### Your goal
List each line of the entries below that contains the word "size", copying the lines in full.

### Material for this task
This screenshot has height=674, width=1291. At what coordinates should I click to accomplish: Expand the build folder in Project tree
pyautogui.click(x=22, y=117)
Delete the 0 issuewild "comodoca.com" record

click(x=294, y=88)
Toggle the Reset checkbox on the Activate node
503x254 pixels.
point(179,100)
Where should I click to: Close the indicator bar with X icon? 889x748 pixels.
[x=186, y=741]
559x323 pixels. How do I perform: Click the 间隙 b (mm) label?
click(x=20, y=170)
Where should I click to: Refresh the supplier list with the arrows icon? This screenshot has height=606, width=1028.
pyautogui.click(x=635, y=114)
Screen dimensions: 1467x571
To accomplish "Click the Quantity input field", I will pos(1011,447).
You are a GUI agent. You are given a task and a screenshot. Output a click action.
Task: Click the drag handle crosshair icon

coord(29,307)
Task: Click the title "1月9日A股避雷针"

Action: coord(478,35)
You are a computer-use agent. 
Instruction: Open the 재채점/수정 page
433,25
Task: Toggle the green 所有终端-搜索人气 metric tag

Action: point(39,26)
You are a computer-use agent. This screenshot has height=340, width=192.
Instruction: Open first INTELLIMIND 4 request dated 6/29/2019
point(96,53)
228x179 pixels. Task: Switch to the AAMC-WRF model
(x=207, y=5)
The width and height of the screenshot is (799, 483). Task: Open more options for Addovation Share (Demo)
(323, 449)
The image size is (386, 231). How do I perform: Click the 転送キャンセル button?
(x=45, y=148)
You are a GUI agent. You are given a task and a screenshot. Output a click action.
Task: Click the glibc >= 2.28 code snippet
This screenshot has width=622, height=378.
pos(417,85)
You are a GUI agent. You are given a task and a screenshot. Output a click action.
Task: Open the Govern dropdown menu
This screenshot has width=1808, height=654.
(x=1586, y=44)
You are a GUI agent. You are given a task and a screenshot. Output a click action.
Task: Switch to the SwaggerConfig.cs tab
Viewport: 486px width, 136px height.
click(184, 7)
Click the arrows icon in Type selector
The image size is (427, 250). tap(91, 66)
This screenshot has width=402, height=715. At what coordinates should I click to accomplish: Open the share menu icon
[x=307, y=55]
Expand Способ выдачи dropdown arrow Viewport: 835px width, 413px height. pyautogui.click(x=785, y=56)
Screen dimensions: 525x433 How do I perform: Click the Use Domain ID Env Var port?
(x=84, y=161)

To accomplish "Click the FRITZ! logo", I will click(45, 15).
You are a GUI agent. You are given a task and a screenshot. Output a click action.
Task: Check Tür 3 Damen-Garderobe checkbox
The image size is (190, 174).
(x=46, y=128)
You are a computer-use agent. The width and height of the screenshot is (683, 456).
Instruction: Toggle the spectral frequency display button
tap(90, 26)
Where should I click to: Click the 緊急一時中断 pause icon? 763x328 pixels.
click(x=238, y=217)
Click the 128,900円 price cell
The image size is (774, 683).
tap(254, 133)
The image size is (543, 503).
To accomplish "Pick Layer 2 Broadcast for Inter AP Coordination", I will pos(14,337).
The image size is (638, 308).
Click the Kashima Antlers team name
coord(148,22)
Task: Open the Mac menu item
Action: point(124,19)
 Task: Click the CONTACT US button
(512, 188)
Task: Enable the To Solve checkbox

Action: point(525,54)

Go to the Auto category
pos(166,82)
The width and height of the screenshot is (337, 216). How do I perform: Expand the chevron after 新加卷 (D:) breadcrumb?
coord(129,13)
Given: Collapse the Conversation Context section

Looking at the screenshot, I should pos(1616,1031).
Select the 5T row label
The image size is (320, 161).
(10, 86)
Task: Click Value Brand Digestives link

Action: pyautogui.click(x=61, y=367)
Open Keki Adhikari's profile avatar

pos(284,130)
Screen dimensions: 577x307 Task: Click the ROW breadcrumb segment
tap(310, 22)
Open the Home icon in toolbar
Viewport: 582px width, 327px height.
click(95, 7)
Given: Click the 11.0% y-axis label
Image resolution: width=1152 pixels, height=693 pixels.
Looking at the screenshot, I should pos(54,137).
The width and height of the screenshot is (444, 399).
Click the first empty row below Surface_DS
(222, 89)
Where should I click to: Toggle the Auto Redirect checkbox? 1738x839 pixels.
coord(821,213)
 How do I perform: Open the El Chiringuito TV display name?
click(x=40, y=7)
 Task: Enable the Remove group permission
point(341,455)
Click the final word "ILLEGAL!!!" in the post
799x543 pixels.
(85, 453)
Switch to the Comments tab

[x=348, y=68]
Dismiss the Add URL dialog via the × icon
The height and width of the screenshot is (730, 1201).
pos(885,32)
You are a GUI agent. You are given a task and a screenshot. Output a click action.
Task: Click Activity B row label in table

### Exercise response
The image size is (386, 231). How do I perform: Click the 転送キャンセル button?
The image size is (427, 250). tap(91, 66)
The image size is (190, 174).
The image size is (774, 683).
The image size is (543, 503).
The image size is (638, 308).
The image size is (320, 161).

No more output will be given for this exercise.